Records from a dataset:
*** Block opens ***
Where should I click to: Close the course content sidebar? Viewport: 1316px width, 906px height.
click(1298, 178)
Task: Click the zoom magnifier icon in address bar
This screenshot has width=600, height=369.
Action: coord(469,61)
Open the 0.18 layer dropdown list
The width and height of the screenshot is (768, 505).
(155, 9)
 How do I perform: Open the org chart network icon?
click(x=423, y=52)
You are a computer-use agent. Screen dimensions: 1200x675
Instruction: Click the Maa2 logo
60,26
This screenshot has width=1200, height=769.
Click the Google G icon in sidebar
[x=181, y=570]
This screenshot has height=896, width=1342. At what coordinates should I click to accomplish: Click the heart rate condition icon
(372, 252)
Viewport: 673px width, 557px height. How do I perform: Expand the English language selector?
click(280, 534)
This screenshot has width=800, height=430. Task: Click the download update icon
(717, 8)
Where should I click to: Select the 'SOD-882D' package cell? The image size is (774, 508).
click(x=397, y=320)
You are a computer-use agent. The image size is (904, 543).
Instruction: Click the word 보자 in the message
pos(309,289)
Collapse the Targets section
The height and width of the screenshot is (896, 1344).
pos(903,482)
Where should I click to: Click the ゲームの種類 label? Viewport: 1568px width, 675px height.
*** Block closes ***
• **PROMPT**: Copy the data above exactly. Every line must be included.

• **ANSWER TO THIS PROBLEM**:
Where should I click to: Close the course content sidebar? Viewport: 1316px width, 906px height.
click(1298, 178)
Task: Click the zoom magnifier icon in address bar
This screenshot has width=600, height=369.
Action: coord(469,61)
Open the 0.18 layer dropdown list
The width and height of the screenshot is (768, 505).
(155, 9)
 How do I perform: Open the org chart network icon?
click(x=423, y=52)
You are a computer-use agent. Screen dimensions: 1200x675
Instruction: Click the Maa2 logo
60,26
This screenshot has width=1200, height=769.
Click the Google G icon in sidebar
[x=181, y=570]
This screenshot has height=896, width=1342. At what coordinates should I click to accomplish: Click the heart rate condition icon
(372, 252)
Viewport: 673px width, 557px height. How do I perform: Expand the English language selector?
click(280, 534)
This screenshot has width=800, height=430. Task: Click the download update icon
(717, 8)
Where should I click to: Select the 'SOD-882D' package cell? The image size is (774, 508).
click(x=397, y=320)
You are a computer-use agent. The image size is (904, 543).
Instruction: Click the word 보자 in the message
pos(309,289)
Collapse the Targets section
The height and width of the screenshot is (896, 1344).
pos(903,482)
Where should I click to: Click the ゲームの種類 label? Viewport: 1568px width, 675px height.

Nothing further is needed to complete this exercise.